▶ TEXTO DE LECTURA:
El tal Rojas era el docente menos empático y más plomizo que cabe imaginar; sus clases eran tan soporíferas y poco pedagógicas que sus alumnos salíamos del aula como si volviéramos de una sala de tortura. Tan insufribles me resultaban sus peroratas que, a pesar de mi corta edad, un día me armé de valor y anuncié solemnemente en casa que no estaba dispuesto a someterme una tarde más a semejante tormento. Debí plantearlo con mucha convicción porque mis padres cedieron y me borraron de aquella clase de inglés. Así, por culpa de un profesor paliza y también quizá por mi limitada capacidad de sacrificio perdí la oportunidad de aprender el idioma en esa etapa de la vida en que el cerebro es una esponja y lo absorbe todo con mayor facilidad.

▶ TAREA 1:
Indique si cada afirmación coincide con el texto sobre el profesor Rojas. Responda sí o no y cite las palabras exactas del texto que lo deciden.
(a) Los padres aceptaron retirar de la clase de inglés a quien narra.
(b) Quien narra tomó la decisión cuando ya era adulto.
(c) Quien narra aprendió inglés en la etapa en que el cerebro lo absorbe todo con facilidad.
▶ TAREA 2:
Conteste brevemente, según el texto sobre el profesor Rojas:
(a) ¿Cómo salían los alumnos del aula?
(b) ¿Dónde anunció quien narra que no quería seguir con esas clases?
(c) ¿Con qué se compara el cerebro en esa etapa de la vida?
▶ TAREA 3: Traduzca al inglés esta oración del texto sobre el profesor Rojas: «Debí plantearlo con mucha convicción porque mis padres cedieron y me borraron de aquella clase de inglés.»

▶ ÍTEMS PROPORCIONADOS:
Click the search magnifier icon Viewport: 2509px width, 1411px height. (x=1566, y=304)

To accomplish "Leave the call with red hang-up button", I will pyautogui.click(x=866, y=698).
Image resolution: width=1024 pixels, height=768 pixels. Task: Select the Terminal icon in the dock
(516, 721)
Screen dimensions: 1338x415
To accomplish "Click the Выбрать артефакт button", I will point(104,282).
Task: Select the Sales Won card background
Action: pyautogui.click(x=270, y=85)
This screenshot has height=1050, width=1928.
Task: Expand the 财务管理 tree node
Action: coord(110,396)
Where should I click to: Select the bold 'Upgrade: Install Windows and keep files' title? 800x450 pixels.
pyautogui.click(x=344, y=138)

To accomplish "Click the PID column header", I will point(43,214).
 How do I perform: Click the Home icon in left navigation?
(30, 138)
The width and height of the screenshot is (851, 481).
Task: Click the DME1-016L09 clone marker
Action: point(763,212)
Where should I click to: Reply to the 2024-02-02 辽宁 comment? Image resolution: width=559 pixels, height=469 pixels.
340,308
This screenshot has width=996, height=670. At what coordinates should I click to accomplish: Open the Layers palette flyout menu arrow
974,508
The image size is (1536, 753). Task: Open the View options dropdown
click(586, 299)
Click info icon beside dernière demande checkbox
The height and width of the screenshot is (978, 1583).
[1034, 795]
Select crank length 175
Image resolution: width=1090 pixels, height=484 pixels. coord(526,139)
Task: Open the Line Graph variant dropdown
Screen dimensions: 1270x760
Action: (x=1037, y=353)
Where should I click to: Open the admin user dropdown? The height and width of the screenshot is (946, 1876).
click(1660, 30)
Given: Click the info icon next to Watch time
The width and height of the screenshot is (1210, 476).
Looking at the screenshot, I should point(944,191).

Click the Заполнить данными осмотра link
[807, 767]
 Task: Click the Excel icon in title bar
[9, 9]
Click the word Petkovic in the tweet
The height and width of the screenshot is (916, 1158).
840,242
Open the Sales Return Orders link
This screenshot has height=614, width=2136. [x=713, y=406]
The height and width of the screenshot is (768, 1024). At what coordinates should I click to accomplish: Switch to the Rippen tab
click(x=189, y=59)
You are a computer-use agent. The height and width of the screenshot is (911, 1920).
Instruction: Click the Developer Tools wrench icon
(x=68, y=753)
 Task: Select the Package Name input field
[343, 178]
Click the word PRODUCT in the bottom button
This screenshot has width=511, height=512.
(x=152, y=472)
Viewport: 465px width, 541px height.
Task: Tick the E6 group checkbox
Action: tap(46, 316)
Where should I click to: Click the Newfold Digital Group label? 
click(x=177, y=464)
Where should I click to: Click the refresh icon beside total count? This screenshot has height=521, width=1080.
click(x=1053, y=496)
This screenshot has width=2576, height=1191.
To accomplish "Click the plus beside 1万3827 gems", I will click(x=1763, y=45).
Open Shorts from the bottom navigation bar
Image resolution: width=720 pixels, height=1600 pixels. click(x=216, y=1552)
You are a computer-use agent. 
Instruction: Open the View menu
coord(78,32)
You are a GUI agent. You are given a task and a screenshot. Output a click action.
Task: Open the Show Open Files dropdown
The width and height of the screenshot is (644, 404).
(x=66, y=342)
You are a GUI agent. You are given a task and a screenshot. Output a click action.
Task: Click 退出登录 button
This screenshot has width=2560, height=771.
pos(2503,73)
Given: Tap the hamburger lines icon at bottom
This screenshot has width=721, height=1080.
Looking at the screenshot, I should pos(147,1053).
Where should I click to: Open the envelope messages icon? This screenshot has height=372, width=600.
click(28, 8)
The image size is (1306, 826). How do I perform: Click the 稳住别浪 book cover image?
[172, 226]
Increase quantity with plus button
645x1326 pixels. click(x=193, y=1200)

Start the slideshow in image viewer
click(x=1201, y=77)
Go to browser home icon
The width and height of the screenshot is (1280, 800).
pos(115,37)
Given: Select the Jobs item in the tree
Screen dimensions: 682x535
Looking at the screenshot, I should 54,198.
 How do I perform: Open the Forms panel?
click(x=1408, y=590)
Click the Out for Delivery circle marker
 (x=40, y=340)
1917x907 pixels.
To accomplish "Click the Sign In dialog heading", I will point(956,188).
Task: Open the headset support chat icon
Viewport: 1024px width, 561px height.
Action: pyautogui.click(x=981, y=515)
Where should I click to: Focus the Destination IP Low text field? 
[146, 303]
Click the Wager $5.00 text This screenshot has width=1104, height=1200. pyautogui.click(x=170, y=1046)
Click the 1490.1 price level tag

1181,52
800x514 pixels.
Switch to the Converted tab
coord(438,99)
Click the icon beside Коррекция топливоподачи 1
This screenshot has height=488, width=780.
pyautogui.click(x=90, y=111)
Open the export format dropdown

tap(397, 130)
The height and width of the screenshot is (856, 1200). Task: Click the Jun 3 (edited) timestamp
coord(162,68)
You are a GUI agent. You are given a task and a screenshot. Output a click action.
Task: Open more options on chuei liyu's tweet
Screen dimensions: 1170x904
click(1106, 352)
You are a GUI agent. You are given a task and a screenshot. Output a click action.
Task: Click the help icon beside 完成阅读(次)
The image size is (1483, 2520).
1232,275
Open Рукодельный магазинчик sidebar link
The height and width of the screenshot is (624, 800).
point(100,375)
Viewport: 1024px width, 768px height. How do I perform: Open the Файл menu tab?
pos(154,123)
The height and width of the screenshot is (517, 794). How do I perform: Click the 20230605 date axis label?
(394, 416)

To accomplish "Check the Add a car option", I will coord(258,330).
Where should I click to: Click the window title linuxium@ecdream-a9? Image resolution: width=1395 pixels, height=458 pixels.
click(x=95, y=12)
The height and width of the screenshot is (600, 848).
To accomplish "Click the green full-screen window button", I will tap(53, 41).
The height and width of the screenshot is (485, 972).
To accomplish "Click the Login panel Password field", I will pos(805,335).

▶ RESULTADO 1:
(a) Sí: «mis padres cedieron y me borraron de aquella clase de inglés».
(b) No: «a pesar de mi corta edad».
(c) No: «perdí la oportunidad de aprender el idioma en esa etapa de la vida en que el cerebro es una esponja».

▶ RESULTADO 2:
(a) Como si volvieran de una sala de tortura.
(b) En casa.
(c) Con una esponja.

▶ RESULTADO 3: I must have put it with great conviction, because my parents gave in and took me out of that English class.